La distribution est un point délicat, particulièrement pour des productions qui concernent souvent un public restreint. Maintenir un réseau de distributeurs sur plusieurs continents est une lourde tâche, face aux faillites trop fréquentes, aux montagnes d’impayés, et à la terrible diminution des quantités vendues. Pourtant, elle est nécessaire pour obtenir quelques recensions dans des revues musicales spécialisées qui font ainsi connaître et reconnaître des œuvres et des interprétations de qualité. Plus pratique, la distribution par téléchargement ou streaming ne compense toutefois pas la baisse des ventes de supports physiques. La totalité du catalogue CD y est présentée, et la plus grande partie également des productions des 20 premières années qui n’existent que sur vinyles, tout ceci grâce au travail minutieux et persévérant du fils, Jean-Marc Buttex.
Internet provoque aussi quelques surprises. En 1998, la maison E. et J. Gallo Winery en Californie, plus grand producteur mondial de vins mais pourtant inconnue des collaborateurs de VDE-GALLO, tombe sur le site des disques Gallo, bien classé par les moteurs de recherches.

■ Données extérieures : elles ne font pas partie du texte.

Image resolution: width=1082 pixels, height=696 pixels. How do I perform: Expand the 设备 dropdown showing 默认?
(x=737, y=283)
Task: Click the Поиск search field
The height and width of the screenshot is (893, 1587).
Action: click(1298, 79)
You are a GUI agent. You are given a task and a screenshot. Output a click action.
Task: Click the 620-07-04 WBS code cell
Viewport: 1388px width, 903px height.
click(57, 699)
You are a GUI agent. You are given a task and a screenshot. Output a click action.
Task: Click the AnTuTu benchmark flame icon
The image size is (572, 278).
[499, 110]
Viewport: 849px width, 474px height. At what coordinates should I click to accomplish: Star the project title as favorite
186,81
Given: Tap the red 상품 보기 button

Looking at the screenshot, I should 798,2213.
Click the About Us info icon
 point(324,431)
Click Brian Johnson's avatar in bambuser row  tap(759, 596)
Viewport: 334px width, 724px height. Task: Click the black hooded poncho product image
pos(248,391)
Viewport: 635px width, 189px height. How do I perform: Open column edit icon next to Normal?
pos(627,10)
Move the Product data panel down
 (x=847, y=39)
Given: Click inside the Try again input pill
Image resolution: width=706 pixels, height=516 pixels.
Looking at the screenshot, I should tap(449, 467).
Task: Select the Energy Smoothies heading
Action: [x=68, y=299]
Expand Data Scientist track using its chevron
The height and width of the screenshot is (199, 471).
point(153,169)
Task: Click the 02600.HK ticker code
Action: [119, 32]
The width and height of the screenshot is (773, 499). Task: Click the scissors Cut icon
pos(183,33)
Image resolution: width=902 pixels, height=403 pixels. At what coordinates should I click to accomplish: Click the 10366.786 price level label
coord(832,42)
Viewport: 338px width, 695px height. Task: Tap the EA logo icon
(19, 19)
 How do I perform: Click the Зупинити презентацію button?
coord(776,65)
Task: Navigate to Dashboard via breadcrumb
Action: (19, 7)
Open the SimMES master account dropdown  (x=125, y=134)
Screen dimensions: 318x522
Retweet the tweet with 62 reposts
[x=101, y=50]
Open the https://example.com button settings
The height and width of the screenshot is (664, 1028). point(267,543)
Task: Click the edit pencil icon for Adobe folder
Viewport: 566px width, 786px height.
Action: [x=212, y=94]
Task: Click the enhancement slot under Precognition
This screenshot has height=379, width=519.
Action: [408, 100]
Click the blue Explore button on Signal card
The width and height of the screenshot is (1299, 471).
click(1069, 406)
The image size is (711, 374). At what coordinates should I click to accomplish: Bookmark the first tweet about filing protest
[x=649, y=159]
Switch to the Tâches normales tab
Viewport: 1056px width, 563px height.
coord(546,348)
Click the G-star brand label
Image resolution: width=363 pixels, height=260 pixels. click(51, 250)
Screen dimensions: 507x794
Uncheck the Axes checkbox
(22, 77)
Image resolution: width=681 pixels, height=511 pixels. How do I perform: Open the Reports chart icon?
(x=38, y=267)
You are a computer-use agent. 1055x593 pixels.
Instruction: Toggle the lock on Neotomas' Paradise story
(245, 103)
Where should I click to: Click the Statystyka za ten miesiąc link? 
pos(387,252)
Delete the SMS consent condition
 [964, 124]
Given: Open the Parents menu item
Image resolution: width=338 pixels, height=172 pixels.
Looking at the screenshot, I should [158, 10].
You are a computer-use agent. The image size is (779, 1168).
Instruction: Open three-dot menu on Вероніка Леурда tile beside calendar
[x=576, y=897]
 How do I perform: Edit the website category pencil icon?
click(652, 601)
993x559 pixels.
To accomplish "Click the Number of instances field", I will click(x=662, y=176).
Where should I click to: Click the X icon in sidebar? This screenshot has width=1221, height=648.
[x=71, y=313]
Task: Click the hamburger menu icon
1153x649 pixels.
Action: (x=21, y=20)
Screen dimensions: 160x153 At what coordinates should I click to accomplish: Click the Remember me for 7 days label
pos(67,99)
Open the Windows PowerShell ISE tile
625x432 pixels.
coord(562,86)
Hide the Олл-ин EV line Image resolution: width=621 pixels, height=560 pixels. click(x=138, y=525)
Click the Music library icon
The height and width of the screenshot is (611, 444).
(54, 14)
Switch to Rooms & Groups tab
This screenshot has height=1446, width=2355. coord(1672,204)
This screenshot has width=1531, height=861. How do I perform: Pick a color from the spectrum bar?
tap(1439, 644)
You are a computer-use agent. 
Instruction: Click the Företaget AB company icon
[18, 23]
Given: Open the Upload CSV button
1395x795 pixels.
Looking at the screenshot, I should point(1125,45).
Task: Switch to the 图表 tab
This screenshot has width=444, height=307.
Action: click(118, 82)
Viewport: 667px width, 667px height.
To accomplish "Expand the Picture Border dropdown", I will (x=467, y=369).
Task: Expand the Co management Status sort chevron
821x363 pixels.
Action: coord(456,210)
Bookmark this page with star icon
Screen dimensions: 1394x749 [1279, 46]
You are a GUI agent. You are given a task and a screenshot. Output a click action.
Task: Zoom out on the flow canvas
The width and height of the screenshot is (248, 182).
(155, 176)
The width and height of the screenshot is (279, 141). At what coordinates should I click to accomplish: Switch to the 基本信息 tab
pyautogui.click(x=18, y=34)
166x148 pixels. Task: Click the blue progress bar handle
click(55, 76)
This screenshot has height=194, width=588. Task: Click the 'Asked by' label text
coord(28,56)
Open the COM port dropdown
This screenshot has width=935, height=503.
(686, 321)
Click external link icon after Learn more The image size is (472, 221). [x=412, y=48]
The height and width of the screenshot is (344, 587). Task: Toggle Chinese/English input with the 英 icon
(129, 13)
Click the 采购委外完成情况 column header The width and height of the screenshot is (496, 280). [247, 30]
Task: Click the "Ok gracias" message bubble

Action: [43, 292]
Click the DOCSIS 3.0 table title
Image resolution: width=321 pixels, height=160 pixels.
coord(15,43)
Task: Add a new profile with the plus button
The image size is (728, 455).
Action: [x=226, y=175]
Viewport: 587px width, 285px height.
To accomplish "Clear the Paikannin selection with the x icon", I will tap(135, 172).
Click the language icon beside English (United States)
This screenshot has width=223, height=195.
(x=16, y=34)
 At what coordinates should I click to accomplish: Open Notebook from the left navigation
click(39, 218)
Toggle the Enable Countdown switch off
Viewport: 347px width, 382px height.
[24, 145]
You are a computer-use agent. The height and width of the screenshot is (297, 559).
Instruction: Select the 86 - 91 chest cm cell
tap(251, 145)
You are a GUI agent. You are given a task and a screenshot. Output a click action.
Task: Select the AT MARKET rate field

Au nom du Federal Trademark Dilution Act de 1995, visant à éliminer les marques pouvant prêter à confusion, les disques Gallo, pourtant distribués aux Etats-Unis, notamment en Californie, depuis plus de 20 ans déjà, devront le faire à l’avenir sous le nom « Gall ».
Une part de l’argent du ménage, la plupart des temps de vacances ou de congé, quantité de nuits, ont été consacrés pendant soixante ans à rassembler un trésor qui ne vaut rien, mais prend bien plus de place que des tableaux : en tout, le volume de deux énormes granges. A côté de nouvelles productions, généralement d’un grand intérêt, il s’agit de trouver le temps pour mettre de l’ordre, trier, jeter, recycler, et organiser une continuité pour que, si possible, l’accès du public à ces moments d’histoire et de beauté reste le plus largement ouvert, conformément au vœu de tous les musiciens qui, de leur côté, ont aussi contribué à rendre possibles ces réalisations.